## REQUIREMENT:
Starting at the line with "Instruction: Open the 1個のソース source selector", repeat every line exactly until the records end, including the last one.

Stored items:
◆ ◆ ◆ ◆ ◆ ◆ ◆

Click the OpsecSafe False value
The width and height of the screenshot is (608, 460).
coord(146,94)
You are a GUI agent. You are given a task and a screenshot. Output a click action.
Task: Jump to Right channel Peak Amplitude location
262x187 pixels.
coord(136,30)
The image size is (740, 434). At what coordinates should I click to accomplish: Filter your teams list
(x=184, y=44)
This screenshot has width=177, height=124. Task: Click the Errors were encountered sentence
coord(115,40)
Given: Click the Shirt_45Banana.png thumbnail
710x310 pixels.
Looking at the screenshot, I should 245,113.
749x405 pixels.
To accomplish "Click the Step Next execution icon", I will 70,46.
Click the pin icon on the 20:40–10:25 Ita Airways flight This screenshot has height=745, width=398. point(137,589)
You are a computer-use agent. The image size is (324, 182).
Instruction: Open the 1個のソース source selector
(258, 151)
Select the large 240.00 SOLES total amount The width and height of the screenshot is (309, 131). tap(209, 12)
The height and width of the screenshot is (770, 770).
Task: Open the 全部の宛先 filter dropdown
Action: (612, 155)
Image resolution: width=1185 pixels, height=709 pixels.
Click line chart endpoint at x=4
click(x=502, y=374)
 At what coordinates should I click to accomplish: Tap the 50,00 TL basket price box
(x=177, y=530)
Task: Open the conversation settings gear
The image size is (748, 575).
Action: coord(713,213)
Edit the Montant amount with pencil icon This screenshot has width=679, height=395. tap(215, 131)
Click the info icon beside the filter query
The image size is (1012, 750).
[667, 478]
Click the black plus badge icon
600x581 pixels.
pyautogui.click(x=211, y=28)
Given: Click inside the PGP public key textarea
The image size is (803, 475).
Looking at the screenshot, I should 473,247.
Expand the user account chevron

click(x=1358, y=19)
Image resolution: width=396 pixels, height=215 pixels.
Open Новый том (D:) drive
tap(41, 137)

◆ ◆ ◆ ◆ ◆ ◆ ◆

## SOLUTION BELOW:
Instruction: Open the 1個のソース source selector
(258, 151)
Select the large 240.00 SOLES total amount The width and height of the screenshot is (309, 131). tap(209, 12)
The height and width of the screenshot is (770, 770).
Task: Open the 全部の宛先 filter dropdown
Action: (612, 155)
Image resolution: width=1185 pixels, height=709 pixels.
Click line chart endpoint at x=4
click(x=502, y=374)
 At what coordinates should I click to accomplish: Tap the 50,00 TL basket price box
(x=177, y=530)
Task: Open the conversation settings gear
The image size is (748, 575).
Action: coord(713,213)
Edit the Montant amount with pencil icon This screenshot has width=679, height=395. tap(215, 131)
Click the info icon beside the filter query
The image size is (1012, 750).
[667, 478]
Click the black plus badge icon
600x581 pixels.
pyautogui.click(x=211, y=28)
Given: Click inside the PGP public key textarea
The image size is (803, 475).
Looking at the screenshot, I should 473,247.
Expand the user account chevron

click(x=1358, y=19)
Image resolution: width=396 pixels, height=215 pixels.
Open Новый том (D:) drive
tap(41, 137)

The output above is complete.